**Text for analysis:**

In various embodiments, the guidance network 214 is a neural network that generates conditioning features that guide the latent diffusion model 208-210 to generate images that adhere closely to the provided structural or spatial information, resulting in outputs that align more accurately with the user's intent. An example of a guidance network 214 is ControlNet, the implementation of which can be found in Lvmin Zhang, Anyi Rao, and Maneesh Agrawala. 2023, “Adding Conditional Control to Text-to-Image Diffusion Models.”

A VP adapter 216 is an adapter network that constrains the generative prior of the latent diffusion model so that the frames generated by the latent diffusion model are guided by the LQ input video frames 202. The VP Adapter 216 operates in conjunction with the guidance network 214 to embed information from the LQ input video frames 202 into the denoising process. In operation, the intermediary conditioning features output from the guidance network 214 are processed through several layers of the VP adapter 216 before being integrated as “video prompts” or conditioning features into the diffusion model 208-210.

FIG. 3 is a detailed illustration of a VP adapter 216, according to some embodiments. As shown, the VP adapter 216 includes a Zero-initialized Scale-and-Shift Feature Transform (ZeroSFT) layer 302, a residual block layer 304, a spatial attention layer 306, a LQ attention layer 308, and temporal attention modules 310. Some of these layers of the VP adapter 216 are also included in the latent diffusion model 208-210.

By combining these components, the VP Adapter 216 addresses the limitations of the guidance network 214 that potentially lacks the capability for precise pixel-level controllable generation, a feature essential for video restoration. The VP adapter 216 enables the latent diffusion model 208-210 to capture and encode more texture and semantics from the LQ input video frames 202 and facilitates pixel-level fine-grained control during the denoising process. It also aids in recognizing and removing artifacts from the LQ input video frames 202 that the generative process might otherwise misperceive as textures or structures. The intuition is that these components leverage the consecutive LQ frames as a series of “video prompts” to guide the generation process at each denoising step in conjunction with the textual prompt 220.

The ZeroSFT layer 302 is an adaptation of the method described in Fanghua Yu, Jinjin Gu, Zheyuan Li, Jinfan Hu, Xiangtao Kong, Xintao Wang, JingwenHe, Yu Qiao, and Chao Dong. 2024, “Scaling Up to Excellence: Practicing ModelScaling for Photo-Realistic Image Restoration In the Wild,” which is incorporated herein by reference. ZeroSFT builds upon the concept of zero convolution layers, which are initialized with zero weights to prevent unintended alterations to pretrained models during initial training phases. ZeroSFT effectively injects LQ image information into the generative process, ensuring that the restored output maintains structural integrity and aligns closely with the original content. In the VP Adapter 216, ZeroSFT layer 302 is employed before integrating the conditioning features into the latent diffusion model 208-210.

**Exercise:**
Answer these questions from the text on the VP adapter, one answer per line:
(a) What does the text give as an example of a guidance network?
(b) Which layer of the VP adapter is employed before the conditioning features are integrated into the latent diffusion model?
(c) What are zero convolution layers initialized with?

**Recorded information:**
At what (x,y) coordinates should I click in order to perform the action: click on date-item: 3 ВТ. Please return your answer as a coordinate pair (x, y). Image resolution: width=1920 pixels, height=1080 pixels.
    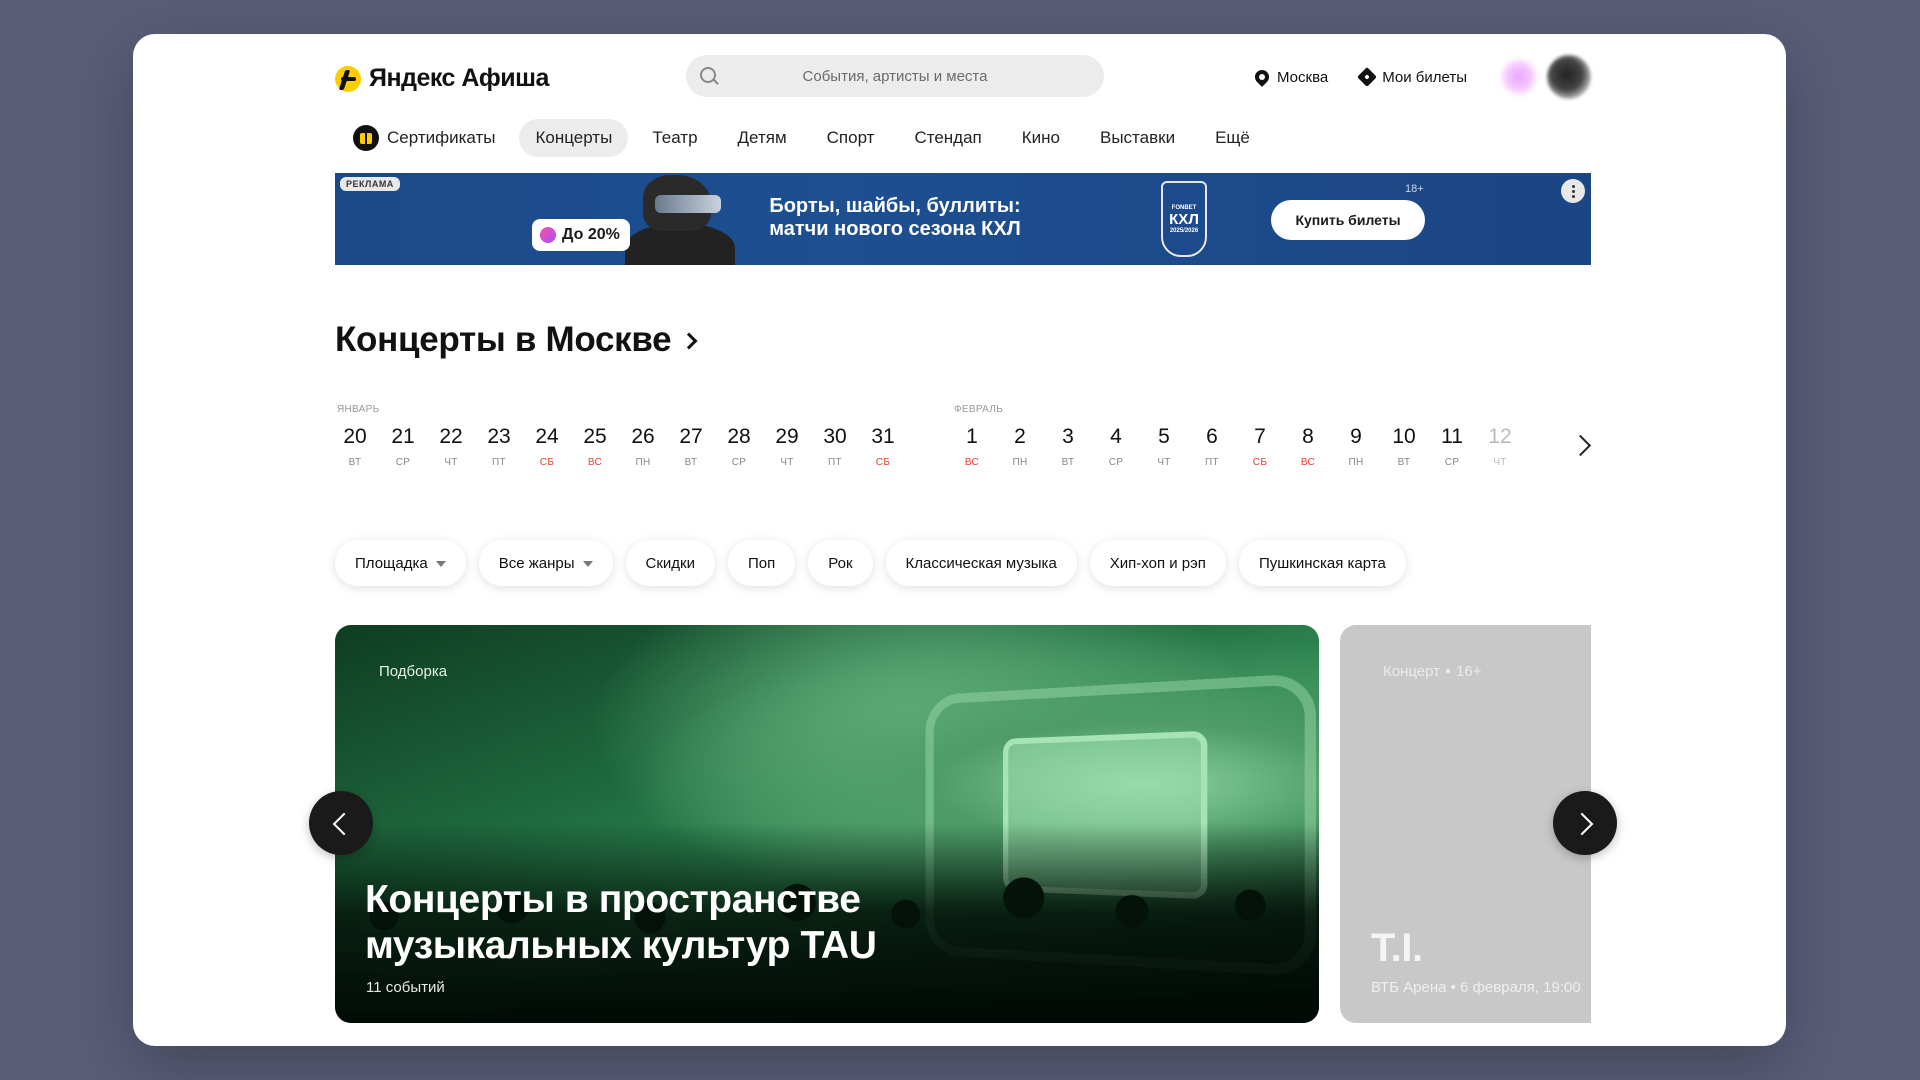
    Looking at the image, I should click on (1068, 446).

**Answer to this task:**
(a) ControlNet
(b) The ZeroSFT layer 302
(c) Zero weights